10. The system of claim 9, further comprising:

means for restoring traffic flow on the network.

11. A system of network recovery from link failure, the network comprising a master node, a plurality of transit nodes and a plurality of links, each node having at least two ports and an associated bridge table, a link from the plurality of links coupling a first port of each node to a second port of another node, the system comprising:

means for detecting a failed link in the network;

means for blocking the ports associated with the failed link;

means for determining that network traffic has been restored to all nodes,

means for blocking a secondary port of the master node;

means for flushing the bridge table of the master node; and

means for sending a message to the plurality of transit nodes to flush each associated bridge table.

12. The system of claim 11, further comprising:

means for creating new bridge table for each node.

13. The system of claim 12, further comprising:

means for restoring traffic flow on an original topology.

14. The system of claim 11, further comprising:

means for determining whether the failed link is restored; and

15. A computer program product comprising a computer usable medium having control logic stored therein for causing a computer to facilitate network recovery from link failure, the network comprising a master node, a plurality of transit nodes and a plurality of links, each node having at least two ports, a link from the plurality of links coupling a first port of each node to a second port of another node, the control logic comprising:

first computer readable program code means for locating at least one isolated network segment, an isolated network segment comprising at least one node having a first failed link and a second failed link;

second computer readable program code means for blocking the ports associated with the failed links, each of the failed links having a first blocked port and a second blocked port;

third computer readable program code means for determining that at least one of the first and second failed links is restored, each of the restored links having an associated first restored link blocked port and a second restored link blocked port;

fourth computer readable program code means for sending a message to each network node, the message indicating that the failed link is restored;

fifth computer readable program code means for unblocking the first restored link blocked port and the second restored link blocked port associated with each of the restored links; and

sixth computer readable program code means for flushing bridge tables associated with each node.

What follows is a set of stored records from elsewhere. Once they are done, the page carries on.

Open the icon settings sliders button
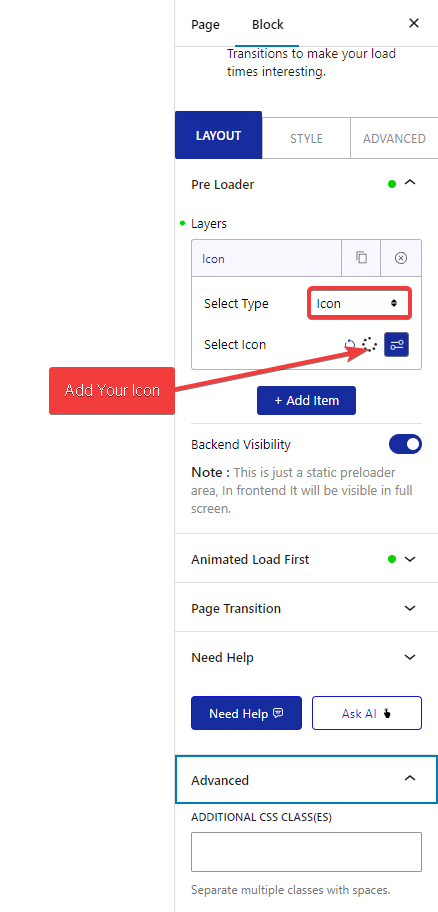 pyautogui.click(x=397, y=344)
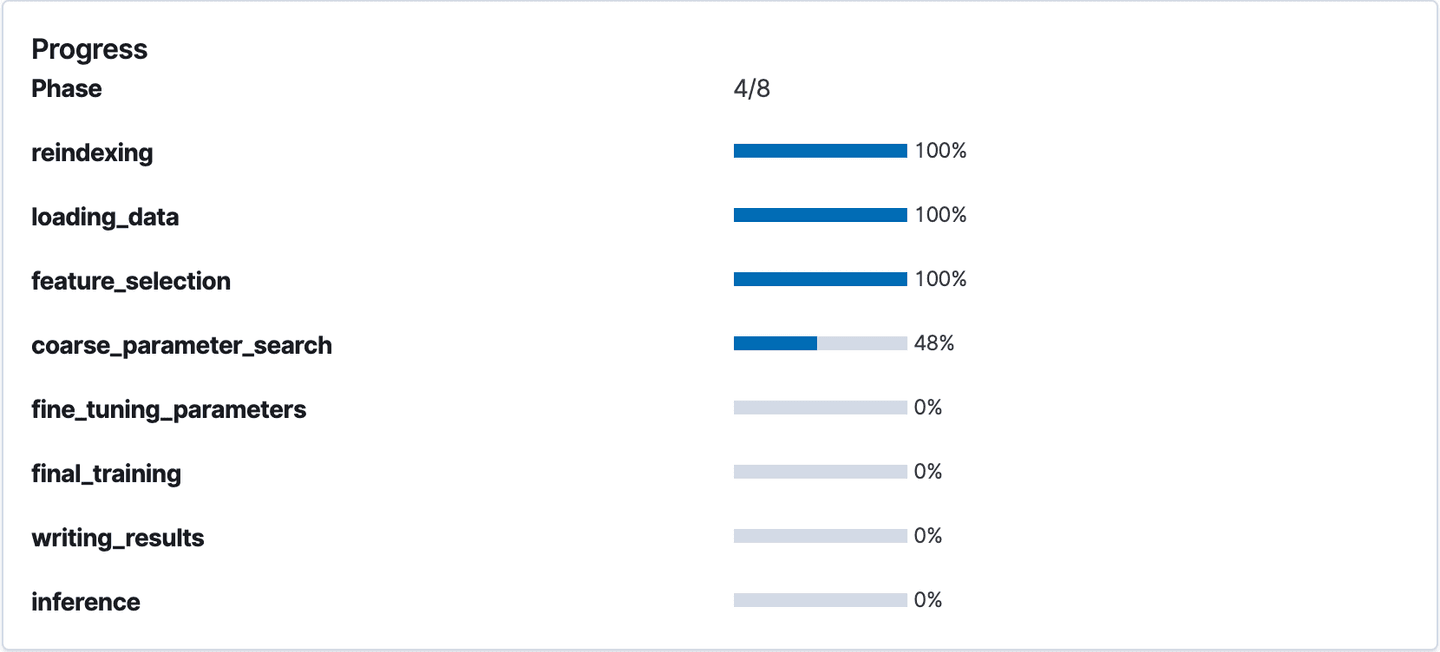Click the feature_selection progress bar
Image resolution: width=1440 pixels, height=652 pixels.
click(820, 278)
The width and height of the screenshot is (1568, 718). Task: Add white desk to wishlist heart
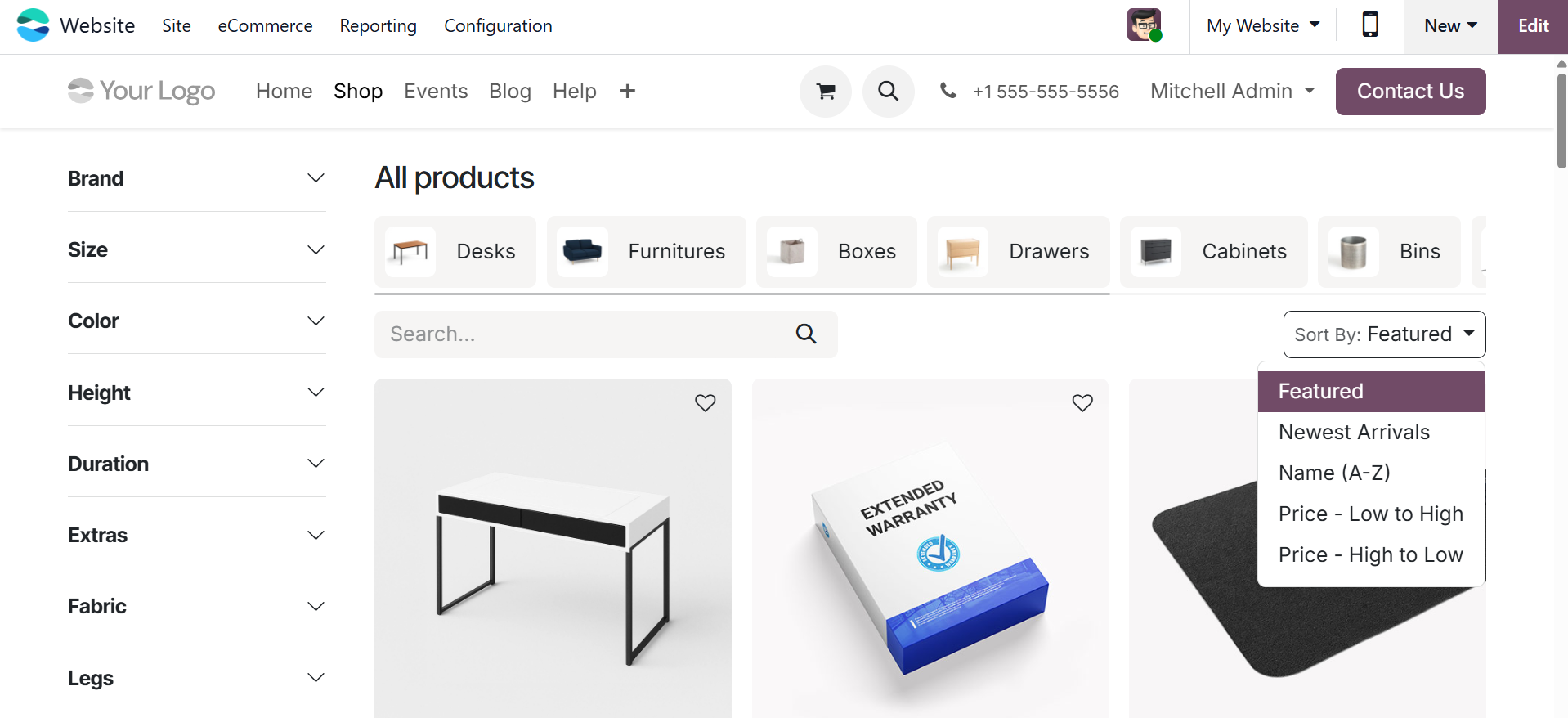705,403
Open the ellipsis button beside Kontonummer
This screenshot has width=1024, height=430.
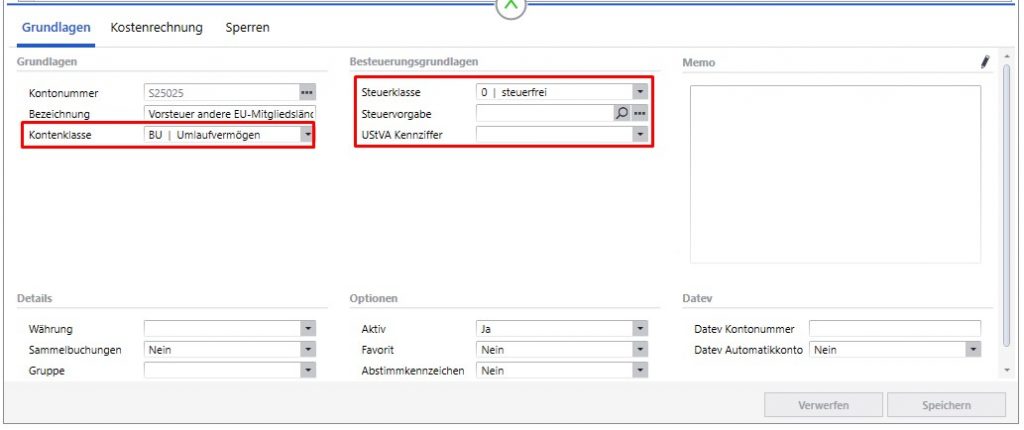pyautogui.click(x=307, y=93)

16. The computer program product of claim 15, further comprising:

seventh computer readable program code means for creating updated bridge tables associated with each node.

17. The computer program product of claim 16, further comprising:

eighth computer readable program code means for restoring traffic flow on the network.

18. A computer program product comprising a computer usable medium having control logic stored therein for causing a computer to facilitate network recovery from link failure, the network comprising a master node, a plurality of transit nodes and a plurality of links, each node having at least two ports and an associated bridge table, a link from the plurality of links coupling a first port of each node to a second port of another node, the control logic comprising:

first computer readable program code means for detecting a failed link in the network;

second computer readable program code means for blocking the ports associated with the failed link;

third computer readable program code means for determining that network traffic has been restored to all nodes,

fourth computer readable program code means for blocking a secondary port of the master node;

fifth computer readable program code means for flushing the bridge table of the master node; and

sixth computer readable program code means for sending a message to the plurality of transit nodes to flush each associated bridge table.

19. The computer program product of claim 18, further comprising:

seventh computer readable program code means for creating new bridge table for each node.

20. The computer program product of claim 19, further comprising:

eighth computer readable program code means for restoring traffic flow on an original topology.